Franklin (right), his business partner I.H. Spears (left), and their secretary Effie Thompson sit in a makeshift office on June 6, 1921, after their law office was destroyed in the Tulsa race massacre.

In the weeks after the Greenwood District was destroyed, the mayor and city commission worked to plan new commercial development in the area which would move Black residents and their businesses out of the downtown area. The new plan would require new construction in the Greenwood area be constructed from fireproof materials such as brick, which the struggling residents could not afford. Franklin, Spears, and Chappelle set up a makeshift tent as their office to provide legal support to the victims of the violence. The team filed Tulsa County Case No. 15730, Joe Lockard v. T.D. Evans, et al., against Mayor T. D. Evans, the city commission, and others in the city government, arguing that the city did not have the right to prohibit the Black property owners from rebuilding on their own land. An appeal by the city was rejected in September 1921 by a three-judge panel of Tulsa County judges who found that the city sought to deny the property rights of Greenwood's residents without due process. The Greenwood community would go on to rebuild. Franklin and Spears also worked to process insurance claims for Greenwood residents, but these were unsuccessful.

===After 1921===

Franklin's wife Mollie and their two younger children joined him in Tulsa in 1925; she started the first daycare for children of working mothers in North Tulsa. Franklin continued to practice law; one of his cases reached the Oklahoma Supreme Court, a defamation lawsuit against World Publishing Co., the publisher of the newspaper Tulsa World. In another notable case, he successfully argued that an all-white jury was discriminatory in a criminal case with a Black defendant. He became a Senior Member of the Oklahoma Bar Association in 1959.

After he suffered a stroke in 1956 which paralyzed the right side of his body, he endeavored to finish his autobiography with the help of his son John Hope. He died in Tulsa on September 24, 1960.

==Legacy==

The Franklins had four children together: Mozella Denslow, Buck Colbert Jr., Anne Harriet, and John Hope. John Hope Franklin would go on to become a prominent historian and intellectual.
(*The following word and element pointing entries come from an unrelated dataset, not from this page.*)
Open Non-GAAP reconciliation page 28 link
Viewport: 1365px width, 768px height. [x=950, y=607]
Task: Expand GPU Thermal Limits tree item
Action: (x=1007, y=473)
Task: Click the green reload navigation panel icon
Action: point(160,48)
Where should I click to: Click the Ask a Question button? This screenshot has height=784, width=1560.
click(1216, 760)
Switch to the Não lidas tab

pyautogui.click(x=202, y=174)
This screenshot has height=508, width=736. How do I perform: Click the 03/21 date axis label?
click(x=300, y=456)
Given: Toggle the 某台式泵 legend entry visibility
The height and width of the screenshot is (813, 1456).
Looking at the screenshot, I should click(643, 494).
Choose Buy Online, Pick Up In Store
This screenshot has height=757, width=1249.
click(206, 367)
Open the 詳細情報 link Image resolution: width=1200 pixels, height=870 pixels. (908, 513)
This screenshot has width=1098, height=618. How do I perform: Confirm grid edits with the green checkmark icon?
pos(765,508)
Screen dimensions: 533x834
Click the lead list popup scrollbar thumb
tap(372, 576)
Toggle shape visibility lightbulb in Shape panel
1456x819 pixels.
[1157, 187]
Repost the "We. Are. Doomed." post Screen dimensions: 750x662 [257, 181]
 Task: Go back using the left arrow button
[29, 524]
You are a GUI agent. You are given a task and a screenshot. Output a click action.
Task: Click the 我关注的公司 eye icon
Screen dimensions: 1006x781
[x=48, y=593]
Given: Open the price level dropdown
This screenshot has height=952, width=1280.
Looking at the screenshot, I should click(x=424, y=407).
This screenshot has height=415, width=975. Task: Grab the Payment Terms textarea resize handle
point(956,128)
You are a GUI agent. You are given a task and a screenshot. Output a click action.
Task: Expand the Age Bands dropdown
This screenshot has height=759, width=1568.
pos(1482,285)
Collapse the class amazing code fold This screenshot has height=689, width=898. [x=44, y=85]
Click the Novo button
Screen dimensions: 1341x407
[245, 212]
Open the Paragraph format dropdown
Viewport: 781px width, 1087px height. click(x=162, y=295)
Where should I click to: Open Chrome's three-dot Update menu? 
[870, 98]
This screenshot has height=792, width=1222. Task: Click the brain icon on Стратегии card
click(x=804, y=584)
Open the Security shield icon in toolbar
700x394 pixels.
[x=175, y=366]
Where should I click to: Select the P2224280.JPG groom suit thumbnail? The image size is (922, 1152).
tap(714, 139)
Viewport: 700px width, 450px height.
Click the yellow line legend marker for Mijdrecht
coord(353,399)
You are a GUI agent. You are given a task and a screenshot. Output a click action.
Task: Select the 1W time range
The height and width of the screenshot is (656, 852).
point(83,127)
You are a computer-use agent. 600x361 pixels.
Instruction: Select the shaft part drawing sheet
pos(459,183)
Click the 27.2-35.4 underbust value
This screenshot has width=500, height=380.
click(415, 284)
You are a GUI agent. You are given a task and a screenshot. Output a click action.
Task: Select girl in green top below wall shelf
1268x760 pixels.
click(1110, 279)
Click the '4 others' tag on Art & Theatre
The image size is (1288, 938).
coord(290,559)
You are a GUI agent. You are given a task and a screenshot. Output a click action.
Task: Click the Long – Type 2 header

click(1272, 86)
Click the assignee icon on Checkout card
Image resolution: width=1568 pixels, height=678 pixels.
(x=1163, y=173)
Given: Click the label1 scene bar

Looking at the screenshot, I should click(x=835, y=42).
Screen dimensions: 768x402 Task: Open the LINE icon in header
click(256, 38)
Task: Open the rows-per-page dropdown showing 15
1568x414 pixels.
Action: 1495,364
In 2021, the University of Tulsa College of Law established the Buck Colbert Franklin Legal Clinic, offering free legal services to residents of the Greenwood neighborhood. The law school also hosts The Buck Colbert Franklin Memorial Civil Rights Lecture every year.

My Life and An Era: The Autobiography of Buck Colbert Franklin was edited by his son John and grandson John Whittington Franklin and published in 1997. The book includes details about Franklin's childhood in the Indian Territory, recollections of events such as the Tulsa race massacre, and reflections on race and the law.